Management's cautious commentary took attention away from what was an otherwise dramatic year-over-year increase in sales. Revenue grew 80%, to $25.1 million, in Q3 from a year ago, and after excluding contract revenue from Roche, sales increased by more than 100%. In total, 30 Sequel instruments were put in place in the quarter, bringing the total installed base of Sequel systems to 75, and those placements resulted in instrument revenue of $11.5 million, up 400% from last year.

Consumable revenue also increased by 22%, to $6.5 million, in the quarter. However, that increase was primarily tied to legacy RS II systems, not the Sequel. Management thinks Sequel consumable revenue will improve from here, now that delays in Sequel's supply chain have been resolved.

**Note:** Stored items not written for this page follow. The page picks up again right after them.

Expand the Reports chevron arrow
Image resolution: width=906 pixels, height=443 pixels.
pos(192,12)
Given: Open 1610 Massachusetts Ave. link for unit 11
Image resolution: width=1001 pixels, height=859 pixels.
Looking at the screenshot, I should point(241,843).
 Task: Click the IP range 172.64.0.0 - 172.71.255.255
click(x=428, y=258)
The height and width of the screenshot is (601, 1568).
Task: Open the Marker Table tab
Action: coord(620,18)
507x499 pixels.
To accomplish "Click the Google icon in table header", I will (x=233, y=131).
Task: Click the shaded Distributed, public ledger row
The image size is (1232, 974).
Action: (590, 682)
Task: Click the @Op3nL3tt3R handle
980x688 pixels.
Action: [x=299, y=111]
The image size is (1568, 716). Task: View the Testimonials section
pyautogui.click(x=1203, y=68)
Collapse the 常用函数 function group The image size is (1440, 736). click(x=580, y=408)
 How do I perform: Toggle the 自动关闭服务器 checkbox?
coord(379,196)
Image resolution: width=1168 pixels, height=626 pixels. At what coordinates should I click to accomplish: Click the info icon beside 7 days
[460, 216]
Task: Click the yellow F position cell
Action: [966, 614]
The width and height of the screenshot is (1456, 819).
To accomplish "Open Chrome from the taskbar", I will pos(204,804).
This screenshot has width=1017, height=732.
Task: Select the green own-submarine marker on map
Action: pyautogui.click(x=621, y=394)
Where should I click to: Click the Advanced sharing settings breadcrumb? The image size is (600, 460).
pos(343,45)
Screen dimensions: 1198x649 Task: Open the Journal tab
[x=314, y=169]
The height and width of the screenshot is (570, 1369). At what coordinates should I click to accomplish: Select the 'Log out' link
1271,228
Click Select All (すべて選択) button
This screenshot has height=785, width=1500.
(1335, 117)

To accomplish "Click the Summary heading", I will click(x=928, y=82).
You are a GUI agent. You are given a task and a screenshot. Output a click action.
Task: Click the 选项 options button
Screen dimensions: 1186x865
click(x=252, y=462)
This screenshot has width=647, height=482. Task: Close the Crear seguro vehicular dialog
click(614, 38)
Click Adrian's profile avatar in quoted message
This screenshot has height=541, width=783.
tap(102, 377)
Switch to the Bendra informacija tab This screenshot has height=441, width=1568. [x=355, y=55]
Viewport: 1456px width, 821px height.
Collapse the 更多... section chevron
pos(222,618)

Overall, Pacific Biosciences' management estimates total revenue will be between $86 million and $90 million this year, and that momentum will increase in the coming quarters. Gong also expects growth in 2017, though he didn't mention a specific number:

So we hesitate to give exact forecasts, but we purposely are saying that we expect fourth quarter to be greater than third quarter. As Mike [CEO Mike Hunkapiller] mentioned before, I will use a different term though, I would see that there is positive momentum in sales now that is higher than it was before we had this latest release of the improvement to the performance. That gives us confidence that we are definitely going to be seeing growth in the orders and we're not giving yet a forecast that's specific for 2017, but we certainly expect the growth in the order to continue through 2017.